## VOTRE CONSIGNE:
Poursuivez le texte sur les demandes d'asile et les enfants réfugiés en 2015 en reprenant juste après sa dernière phrase.

## EXTRAIT DU DOCUMENT:
◆ ◆ ◆ ◆ ◆ ◆ ◆

Le plus grand nombre de demandes d’asile jamais observé
Parmi les pays industrialisés, l’année 2015 a également été une année record en termes de nouvelles demandes d’asile, avec deux millions de demandes d’asile déposées (contribuant aux 3,2 millions de cas encore en suspens à la fin de l’année). L’Allemagne a reçu davantage de demandes d’asile que tout autre pays (441 900), ce qui reflète en grande partie sa volonté de recevoir des personnes qui fuyaient vers l’Europe via la Méditerranée. Les États-Unis comptaient le deuxième plus grand nombre de demandes d’asile (172 700). Beaucoup des requérants avaient fui la violence liée aux gangs en Amérique centrale. Des nombres importants de demandes d’asile ont également été observés en Suède (156 000) et en Russie (152 500).
Environ la moitié des réfugiés du monde sont des enfants
Les enfants constituaient 51 pour cent de la population des réfugiés dans le monde en 2015 selon les statistiques que le HCR a pu recueillir (les données démographiques n’ont pas toutes été mises à disposition des auteurs du rapport). De manière inquiétante, beaucoup ont été séparés de leurs parents ou voyagent seuls. En tout, on a compté 98 400 demandes d’asile émanant d’enfants qui étaient non accompagnés ou séparés de leur famille. C’est le total le plus élevé jamais observé par le HCR - et il pose une réflexion tragique sur la façon dont le déplacement forcé dans le monde affecte de façon disproportionnée la vie des jeunes.

◆ ◆ ◆ ◆ ◆ ◆ ◆

## DONNÉES AFFICHÉES:

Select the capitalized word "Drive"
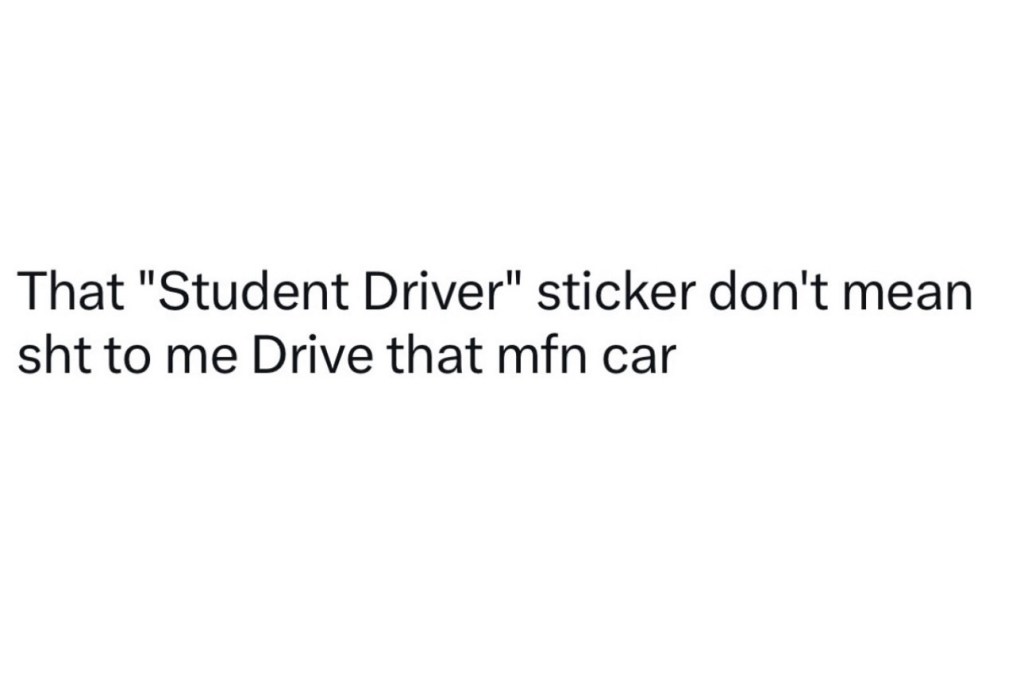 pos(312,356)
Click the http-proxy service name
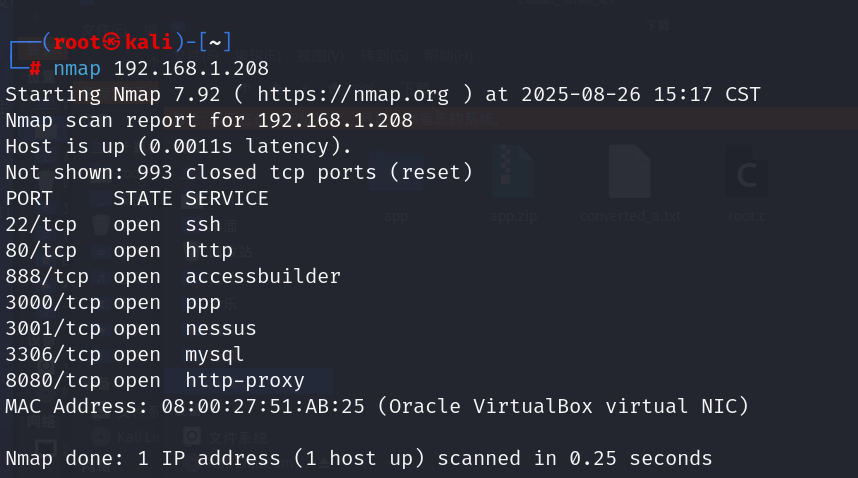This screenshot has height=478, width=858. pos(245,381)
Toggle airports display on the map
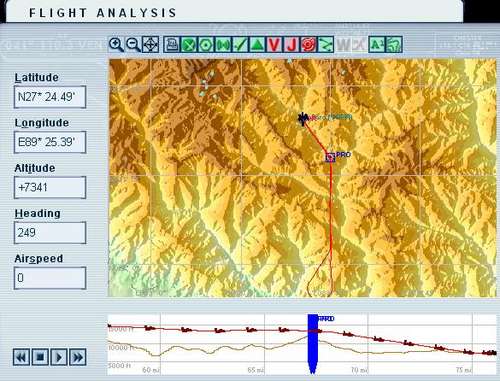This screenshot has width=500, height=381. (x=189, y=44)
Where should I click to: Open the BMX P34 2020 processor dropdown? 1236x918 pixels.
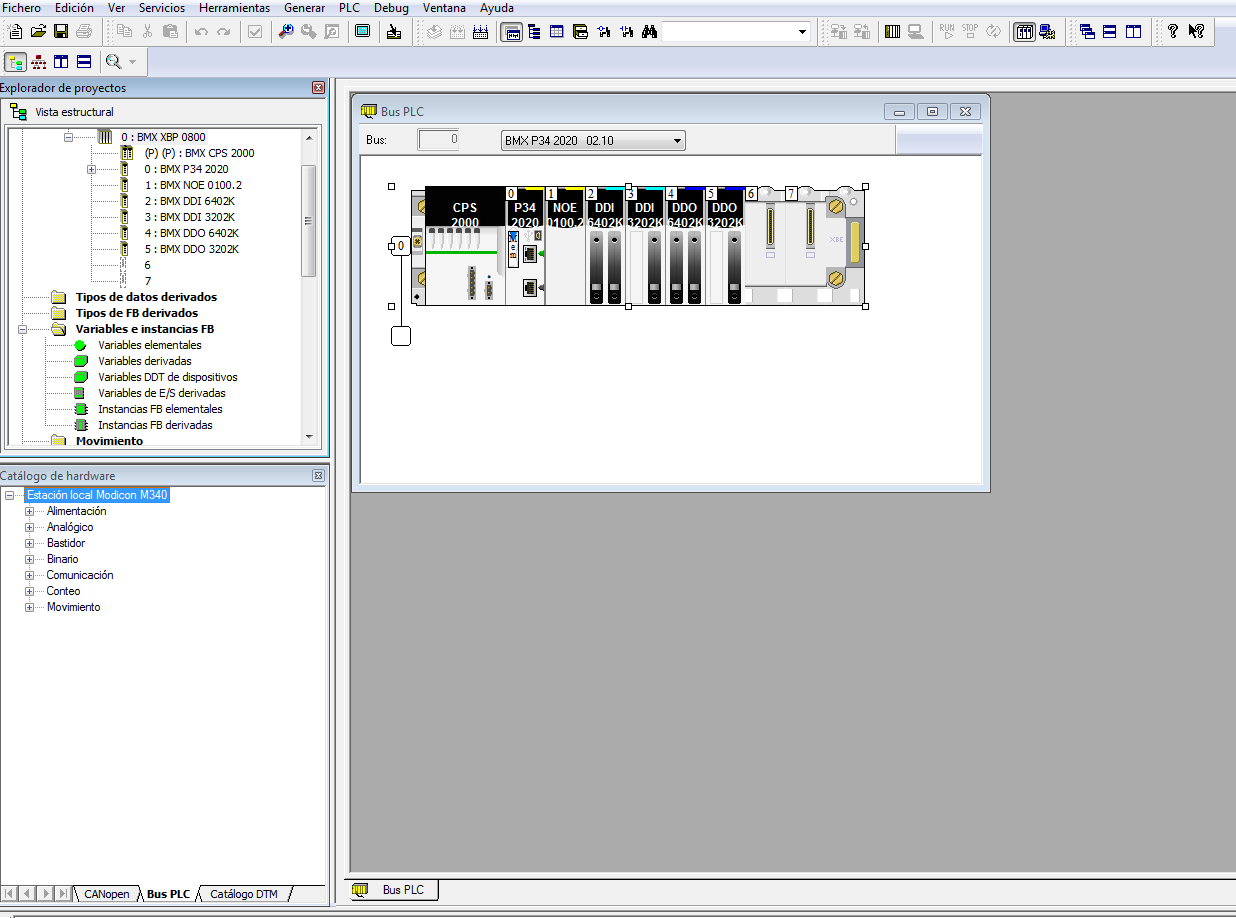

◆ ◆ ◆ ◆ ◆ ◆ ◆

## RÉPONSE ATTENDUE:
Impossible de rentrer dans son pays d’origine
Alors que les totaux mondiaux de déplacements de populations étaient plus élevés que jamais, le nombre de personnes pouvant retourner dans leur pays ou trouver une autre solution (intégration locale dans le pays de premier refuge ou réinstallation dans un pays tiers) était faible. Quelque 201 400 réfugiés ont pu retourner dans leur pays d’origine en 2015 (principalement l’Afghanistan, le Soudan et la Somalie). Ce nombre est supérieur au total enregistré en 2014 (126 800), mais encore nettement en baisse par rapport au pic du début des années 1990. Quelque 107 100 réfugiés ont été admis à la réinstallation dans 30 pays en 2015 - soit seulement 0,66 pour cent des réfugiés pris en charge par le HCR (en comparaison, 26 pays avaient admis 105 200 réfugiés pour la réinstallation en 2014, ce qui représente 0,73 pour cent de la population réfugiée prise en charge par le HCR). Au moins 32 000 réfugiés ont été naturalisés au cours de l’année, la majorité au Canada et un plus petit nombre en France, en Belgique, en Autriche et ailleurs.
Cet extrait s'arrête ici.